Miles glanced across at him, Stokes driving with one hand and the other in his lap, the .45 nestled cross-draw in his belt.
Miles said, “I don’t know. He was colorful though, wasn’t he?”
St
okes was silent another minute, finger tapping the wheel like he was counting the yards. Eventually he said, “Maybe like, in the mother country, it’s a strict dress code, and then they come here and it’s way more chilled. Let them wear Adidas.”
“Yeah. And drive convertibles.” He jiggled his confiscated keys. It was a nice collection: Covey’s Lexus, Rhys’s Range Rover, the tracksuit man’s Bentley coupe. He said, “If we had a buyer set up, could’ve taken a car too, made a bit extra.” He clucked his tongue. “Bentley and the Lexus together, might’ve been another three hundred K.”
Stokes smiled, ran a hand around his jaw as he watched the road, but he didn’t answer.
Miles put a speaker bud in one ear, but didn’t hit play on the iPod.

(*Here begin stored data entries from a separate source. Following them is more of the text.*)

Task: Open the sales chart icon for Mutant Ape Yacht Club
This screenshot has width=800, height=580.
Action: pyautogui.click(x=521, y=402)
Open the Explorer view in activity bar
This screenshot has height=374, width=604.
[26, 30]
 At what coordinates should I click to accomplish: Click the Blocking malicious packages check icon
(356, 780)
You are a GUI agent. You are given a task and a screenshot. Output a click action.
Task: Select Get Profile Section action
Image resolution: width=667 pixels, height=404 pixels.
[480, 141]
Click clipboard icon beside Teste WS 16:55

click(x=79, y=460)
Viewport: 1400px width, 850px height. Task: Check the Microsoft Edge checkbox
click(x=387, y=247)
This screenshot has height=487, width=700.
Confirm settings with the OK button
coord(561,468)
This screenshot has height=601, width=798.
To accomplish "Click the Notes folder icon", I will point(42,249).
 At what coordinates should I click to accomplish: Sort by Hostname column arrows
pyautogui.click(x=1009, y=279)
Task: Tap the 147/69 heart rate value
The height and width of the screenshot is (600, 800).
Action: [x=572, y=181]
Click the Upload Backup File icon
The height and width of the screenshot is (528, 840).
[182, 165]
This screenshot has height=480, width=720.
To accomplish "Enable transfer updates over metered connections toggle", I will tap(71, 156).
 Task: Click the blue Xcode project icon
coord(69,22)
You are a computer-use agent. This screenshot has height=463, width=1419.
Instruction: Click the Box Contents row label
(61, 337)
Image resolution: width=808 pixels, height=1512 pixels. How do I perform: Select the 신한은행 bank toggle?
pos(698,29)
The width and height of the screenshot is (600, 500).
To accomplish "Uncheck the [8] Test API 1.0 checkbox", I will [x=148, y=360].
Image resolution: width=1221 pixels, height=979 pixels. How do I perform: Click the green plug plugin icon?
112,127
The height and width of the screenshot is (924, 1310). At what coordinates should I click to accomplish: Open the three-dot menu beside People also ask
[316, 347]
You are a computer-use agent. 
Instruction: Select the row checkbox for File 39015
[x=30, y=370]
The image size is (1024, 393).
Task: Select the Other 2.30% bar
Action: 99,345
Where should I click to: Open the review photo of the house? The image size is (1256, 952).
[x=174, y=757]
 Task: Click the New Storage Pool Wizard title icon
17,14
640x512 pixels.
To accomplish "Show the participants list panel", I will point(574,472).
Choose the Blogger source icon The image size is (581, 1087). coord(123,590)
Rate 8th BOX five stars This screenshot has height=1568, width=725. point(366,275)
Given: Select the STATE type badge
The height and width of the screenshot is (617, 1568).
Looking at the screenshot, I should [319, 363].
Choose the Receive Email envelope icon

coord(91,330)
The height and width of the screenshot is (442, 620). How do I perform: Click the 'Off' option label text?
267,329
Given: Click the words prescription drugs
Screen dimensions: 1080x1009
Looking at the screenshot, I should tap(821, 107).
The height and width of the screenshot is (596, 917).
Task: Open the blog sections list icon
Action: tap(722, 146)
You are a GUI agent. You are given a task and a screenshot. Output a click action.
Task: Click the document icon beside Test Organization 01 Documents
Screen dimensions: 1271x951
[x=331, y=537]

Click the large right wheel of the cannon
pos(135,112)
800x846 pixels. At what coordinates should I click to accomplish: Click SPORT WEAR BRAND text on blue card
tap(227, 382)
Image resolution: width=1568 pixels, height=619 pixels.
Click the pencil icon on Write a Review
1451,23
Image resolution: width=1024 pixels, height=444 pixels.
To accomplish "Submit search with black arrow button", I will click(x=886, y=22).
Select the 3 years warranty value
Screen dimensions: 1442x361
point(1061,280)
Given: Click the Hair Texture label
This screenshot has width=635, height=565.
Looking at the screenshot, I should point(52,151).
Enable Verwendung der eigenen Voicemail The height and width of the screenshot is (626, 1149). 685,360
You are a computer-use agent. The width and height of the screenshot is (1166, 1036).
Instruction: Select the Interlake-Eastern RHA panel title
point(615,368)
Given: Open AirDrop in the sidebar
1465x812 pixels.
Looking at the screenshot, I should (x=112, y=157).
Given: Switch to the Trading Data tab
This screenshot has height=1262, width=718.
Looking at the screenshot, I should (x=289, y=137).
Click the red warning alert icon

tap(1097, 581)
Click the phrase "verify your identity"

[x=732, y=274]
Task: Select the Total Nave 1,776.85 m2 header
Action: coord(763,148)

He said, “I don’t think it’s worth turning back, though.”
He placed the briefcase on the floor and rested it against the door, turned slightly in his seat so he had a shoulder to the window. Stokes watched the road, still massaging his jaw as he drove, like trying to warm it up for small talk.
Miles said, “If you take the next exit, you can let me off in Fresh Meadows. I’ll get a cab.” He dropped the Range Rover and Bentley keys in the footwell.
Stokes glanced at him. “We can go all the way to Manhattan, if that’s easier?”
“No, this is fine. Next exit.”
Stokes changed lanes and got off at Utopia Parkway, hung a right at the bottom of the ramp. It was almost midnight, not much traffic on the through-road.
Miles said, “Anywhere’s fine.”
“I’ll go around the block.”
He went right again, onto a quiet suburban street, tidy brick town houses on both sides, minivans in the driveways. Miles made a show of glancing around, no pedestrians out at this hour, and said, “I guess if you want to roll me, now would be the time.”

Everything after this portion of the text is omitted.